After pitching a beautiful game the entire night, Madison Bumgarner struggled a bit toward the end of the seventh inning. He needed a fourth out thanks to a blown call, and he had a little trouble getting it. He allowed a rocket single to Juan Uribe, and then got behind A.J. Ellis. If not for Ellis chasing on a 3-1 pitch, Bumgarner would have walked the bases loaded. Instead, Ellis made great contact on the 3-2 pitch, but shot it right to Marco Scutaro. Inning over, crisis averted.
Then Bumgarner came out for the eighth.
If you've read this site for a while, you'll see where this is going. Except there's a twist at the end. It's a crappy twist -- a true shyamalanianian gas leak -- but it's not like the standard story is any better.
See, I don't like it when tired pitchers pitch tired. And while I don't purport to know Bumgarner's inner monologue, and I certainly don't know him as well as Bruce Bochy or Dave Righetti, he wasn't the same pitcher by the end of the seventh inning that he was for the ballgame to that point. He had to get a fourth out, which stinks, but he needed a little tap-dancing to escape.
Then Bumgarner came out for the eighth.
Then this happened, then that happened, and the other thing, and there was a juggler on a unicycle, and someone locked the keys in the car with the baby still in the back, and the Giants lost.
Here's the thing, though: I empathize with Bruce Bochy. Boom. There's your twist. His sled from when he was a kid was dead the whole time. Poffrrrroow, and your mind is blown. No, I can't even bring myself to blame Bruce Bochy for keeping Bumgarner in. Because here's what happened with the right-handed relievers he did bring in:
George Kontos: Hanging slider, hanging slider
Sandy Rosario: Hanging slider, hanging slider, hanging slider, fastball
Six pitches, and five of them were iffy-at-best sliders. These guys are lousy with the hanging sliders. There isn't a reliable eighth-inning arm or anything close to it. Sergio Romo will hang every eighth or ninth slider (estimate), but they almost catch the hitter off guard. Javier Lopez bounces his sliders when he misses. And that's the complete list of Giants relievers who snap off more quality sliders than they hang. Heck, if you're feeling froggy, you can throw Jose Mijares in there, too.

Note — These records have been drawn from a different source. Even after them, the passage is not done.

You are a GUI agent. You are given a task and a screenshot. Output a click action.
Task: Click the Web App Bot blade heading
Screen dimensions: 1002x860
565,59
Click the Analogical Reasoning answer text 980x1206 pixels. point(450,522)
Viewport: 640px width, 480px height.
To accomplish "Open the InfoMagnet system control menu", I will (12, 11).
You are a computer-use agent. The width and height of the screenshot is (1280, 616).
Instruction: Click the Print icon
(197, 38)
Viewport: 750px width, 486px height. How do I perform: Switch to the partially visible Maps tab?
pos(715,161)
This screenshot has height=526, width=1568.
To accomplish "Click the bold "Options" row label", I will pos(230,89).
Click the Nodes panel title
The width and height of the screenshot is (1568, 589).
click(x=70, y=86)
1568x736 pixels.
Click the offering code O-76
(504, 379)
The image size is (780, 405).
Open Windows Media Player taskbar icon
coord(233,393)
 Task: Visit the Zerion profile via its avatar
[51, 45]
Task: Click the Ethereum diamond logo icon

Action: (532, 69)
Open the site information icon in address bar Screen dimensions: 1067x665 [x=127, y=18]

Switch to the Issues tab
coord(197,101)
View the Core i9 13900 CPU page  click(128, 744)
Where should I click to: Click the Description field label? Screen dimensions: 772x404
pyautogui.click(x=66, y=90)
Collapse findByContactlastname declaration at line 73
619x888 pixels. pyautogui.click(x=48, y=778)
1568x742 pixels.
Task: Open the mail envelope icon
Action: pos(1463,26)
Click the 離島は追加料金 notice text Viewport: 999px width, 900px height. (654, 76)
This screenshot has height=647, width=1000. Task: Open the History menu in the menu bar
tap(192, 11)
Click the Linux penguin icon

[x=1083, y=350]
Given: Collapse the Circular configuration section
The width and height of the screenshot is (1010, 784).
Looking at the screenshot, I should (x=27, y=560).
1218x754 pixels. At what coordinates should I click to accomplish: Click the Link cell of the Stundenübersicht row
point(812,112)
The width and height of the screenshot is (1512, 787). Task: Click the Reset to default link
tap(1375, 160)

The rest of them throw just enough good sliders to accrue healthy strikeout totals, but hang way, way, way too many. And if Bochy pulled Bumgarner after the seventh to get to the Hangling Bros. Circus, there's a strong chance he would have looked stupid there, too.
Now, I would have taken that chance. And who knows, it's not like they would have lost twice in my alternate universe, but there's a chance they would have won. So I'm the smart guy! But that's all with the benefit of hindsight. At the time, with the choice being a possibly tired Bumgarner or a couple of clothesline-slider artists, it wasn't that easy. I think the problem is …
/crosses legs, takes puff of tobacco from pipe
… the Giants have bad pitchers. Kontos used to be good, so I'm willing to amend that to "tired" if it please the court. But the Giants don't have any quality relievers right now. No one to trust other than Sergio Romo and Javier Lopez. And given the choice of another bullpen meltdown or Bumgarner finishing what he started, there probably isn't a right decision. Just wrong ones. Bochy made the wrong decision, but it was a heads-I-win, tails-you-lose choice.
And it's a shame because Bumgarner absolutely out-pitched Hyun-Jin Ryu, who never looked comfortable.
I'm picturing a bunch of nerds in a bunker somewhere, working on baseball's version of the Manhattan Project, trying to discover how to get Yasiel Puig out.
Scientist #1: I don't know … look, all I'm saying is that we should at least try a foshball.
Scientist #2: And I'm trying to tell you, I have no ******* idea what a foshball is.
His opposite-field home run on a good pitch -- maybe a little up, but on the corner -- was a statement of intent. It was an effortless swing, an absent-minded flick of the wrists. It was terrifying. So while I have my Kevin Maas anecdote loaded and ready if needed, somehow I don't think I'll get to use them. This dude is terrifying.
Here's my suggestion: Try a pitch that isn't in the strike zone. Like, when you get ahead in the count, or get two strikes. Try a pitch that bounces, or a fastball at his nose. Would you believe that Puig swings at more pitches out of the strike zone than the major-league average? Of course you wouldn't. He's swung at 41 percent of them so far -- over 10 percent over the league average. He makes contact with 56 percent of those swings -- about seven percent worse than the league average.
We're talking ludicrously small samples here, but the data fits the perception that Puig is an aggressive hitter. He's an aggressive everything. He plays baseball like he has bees in his pants. Try to have him get himself out. Because the other ways obviously aren't working for anyone.
Brandon Crawford had a Clerks game. Wasn't even supposed to be here today. Yet he left six on base, squandering two bases-loaded opportunities, and he muffed a liner that might have been an inning-double play to prevent the third run from scoring. Not that it was an easy play, and not that it mattered. Still. Wasn't even supposed to be here today.
Also the Marlins death-fog stowed away in someone's valise, and it got Joaquin Arias tonight. It was probably Brandon Belt. Dammit, Belt.
At least Pablo Sandoval hit Puig in the face with a mitt! That was fun. Remember that? Good times, good times.